Dataset excerpts
>>>

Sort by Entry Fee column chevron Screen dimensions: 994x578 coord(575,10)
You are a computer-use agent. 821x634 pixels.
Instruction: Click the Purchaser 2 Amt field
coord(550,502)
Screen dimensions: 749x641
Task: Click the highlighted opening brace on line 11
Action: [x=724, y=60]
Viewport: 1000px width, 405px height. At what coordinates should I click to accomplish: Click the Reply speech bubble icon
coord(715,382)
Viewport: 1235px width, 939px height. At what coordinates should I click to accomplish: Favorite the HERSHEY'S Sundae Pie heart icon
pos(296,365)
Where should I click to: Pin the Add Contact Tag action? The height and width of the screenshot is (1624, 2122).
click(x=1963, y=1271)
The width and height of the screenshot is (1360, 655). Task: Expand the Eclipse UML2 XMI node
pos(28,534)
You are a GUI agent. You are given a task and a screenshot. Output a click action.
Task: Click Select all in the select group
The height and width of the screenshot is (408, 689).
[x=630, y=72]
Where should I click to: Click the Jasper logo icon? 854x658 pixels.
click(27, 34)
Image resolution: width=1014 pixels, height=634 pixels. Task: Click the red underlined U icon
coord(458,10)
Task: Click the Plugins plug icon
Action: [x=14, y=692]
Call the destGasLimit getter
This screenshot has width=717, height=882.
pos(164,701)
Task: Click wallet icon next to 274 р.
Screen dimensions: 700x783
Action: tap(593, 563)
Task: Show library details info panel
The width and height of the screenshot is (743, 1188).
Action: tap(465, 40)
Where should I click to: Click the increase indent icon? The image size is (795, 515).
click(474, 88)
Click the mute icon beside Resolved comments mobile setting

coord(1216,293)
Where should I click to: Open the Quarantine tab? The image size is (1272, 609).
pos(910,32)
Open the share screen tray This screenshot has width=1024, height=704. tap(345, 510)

<<<

**Task to complete**:
Wherever the string "agent" shows up in a line above, tally that line, and answer with the final number alone.

**Written response**:
2